Auch Naser hat Angst. "Ich muss immer an den Bescheid denken", sagt er. Seine Familie war von Afghanistan in den Iran geflüchtet, dort sei sein Bruder getötet worden. Ende 2015 kam er nach Österreich. Nun sieht er seinen Traum, Architekt zu werden, zerplatzen. Die Schule besucht er trotzdem jeden Tag, die erste Prüfung zum Pflichtschulabschluss hat er geschafft. "Man muss ja lernen", meint er tapfer.
Lehrgangsleiter Rudi Razka kennt die Belastung seiner Schüler. "Für uns als Schule stellt sich schon die Frage, warum das gar nichts zählt, wenn man sich integriert." Mit den jungen Flüchtlingen hätte die HTL bisher nur gute Erfahrungen gemacht. Von 22 Schüler der Vorjahresklasse besuchen 12 nun eine erste Klasse Fachschule. "Es wird keiner sitzen bleiben", erzählt er. "So wie es jetzt läuft, nimmt man den Jugendlichen aber die Motivation.

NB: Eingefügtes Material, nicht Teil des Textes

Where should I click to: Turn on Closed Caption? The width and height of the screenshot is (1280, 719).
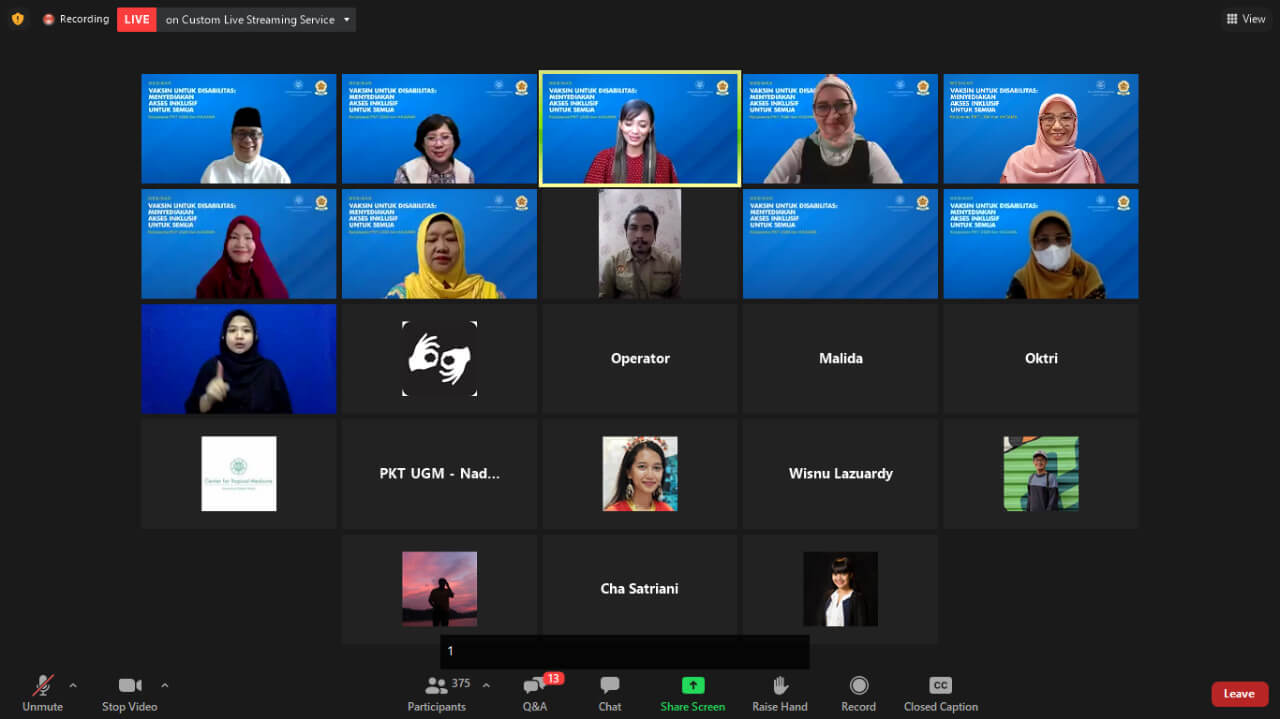tap(940, 693)
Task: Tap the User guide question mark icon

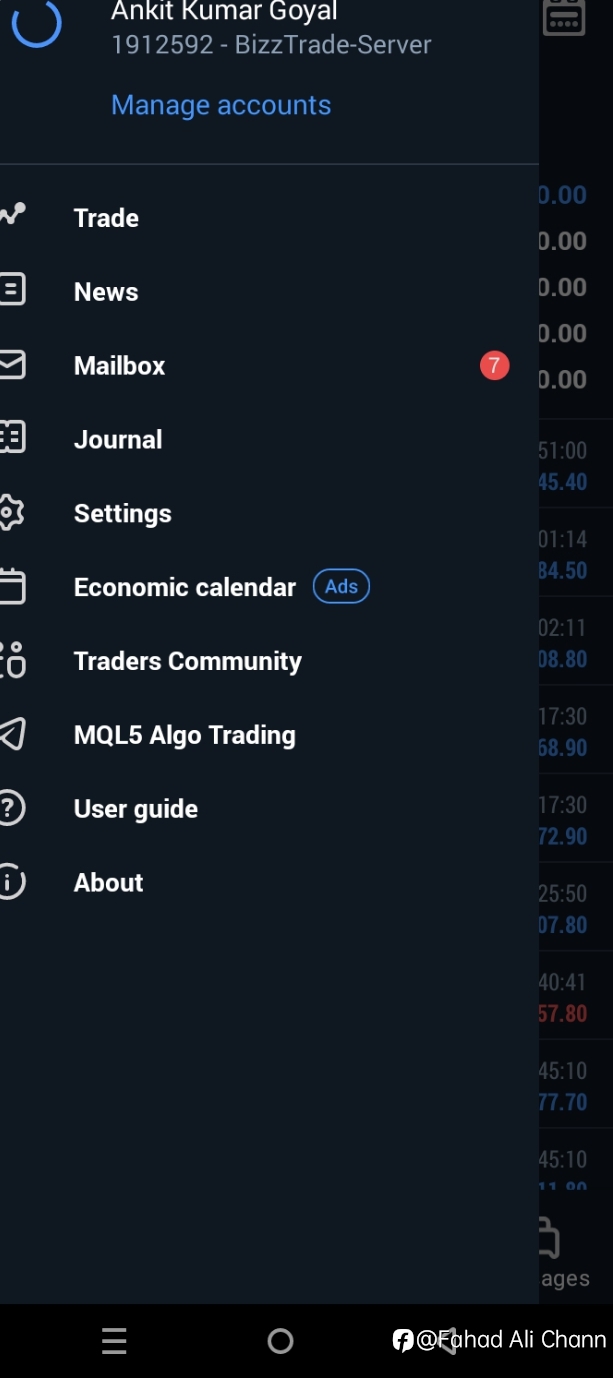Action: [11, 808]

Die Gefahr ist groß, dass sie untertauchen."
"Ehrenamtliche Helfer sind mit der selben Hilflosigkeit und Ohnmacht konfrontiert, wie die jungen Flüchtlinge", erklärt die Psychotherapeutin und Leiterin der Akutbetreuung Wien, Michaela Mathae. Ihrer Einschätzung nach sind 20 Prozent der freiwilligen Flüchtlingshelfer gefährdet, eine sogenannte "Sekundärtraumatisierung" zu erleiden.

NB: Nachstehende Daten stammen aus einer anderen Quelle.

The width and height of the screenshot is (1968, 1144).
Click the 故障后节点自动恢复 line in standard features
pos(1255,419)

"Das Gefühl des Ausgeliefertsein übernehmen die Leute von den Flüchtlingen", erklärt die Expertin. Gemeinsam warte man auf den Asylbescheid und "wenn der negativ ist, fühlen sich die ehrenamtlichen Helfer einerseits schuldig, weil sie nicht mehr machen konnten und andererseits müssen sie die Trauer, Aggression und die Wut der jungen Flüchtlinge aushalten."
Im Unterschied zu professionellen Helfern haben die Ehrenamtlichen nie gelernt, wie man die emotionale Distanz wahrt, zudem gibt es für sie kaum Möglichkeiten der Supervision. "Es gibt für sie einfach keine Anlaufstelle, an die sie sich wenden können", kritisiert Mathae. Da habe die Politik versagt. "Die Helfer wurden quasi angeheuert und jetzt im Regen stehen gelassen."
Belastungsstörung
Die Folgen können gravierend sein: Manche der freiwilligen Helfer entwickeln dann die Symptomatik einer posttraumatischen Belastungsstörung. "Das können Schlaf- und Konzentrationsstörungen, Stimmungsschwankungen und sogar ein Abgleiten in den Medikamentenmissbrauch sein." Darunter würden wiederum Arbeit und Privatleben leiden. Zudem gebe es gesellschaftliche Folgen. "Leute, die traumatisiert sind, haben grundsätzlich das Vertrauen in Menschen verloren", erklärt die Psychotherapeutin. "Es trägt sicher dazu bei, dass die Gesellschaft roher wird."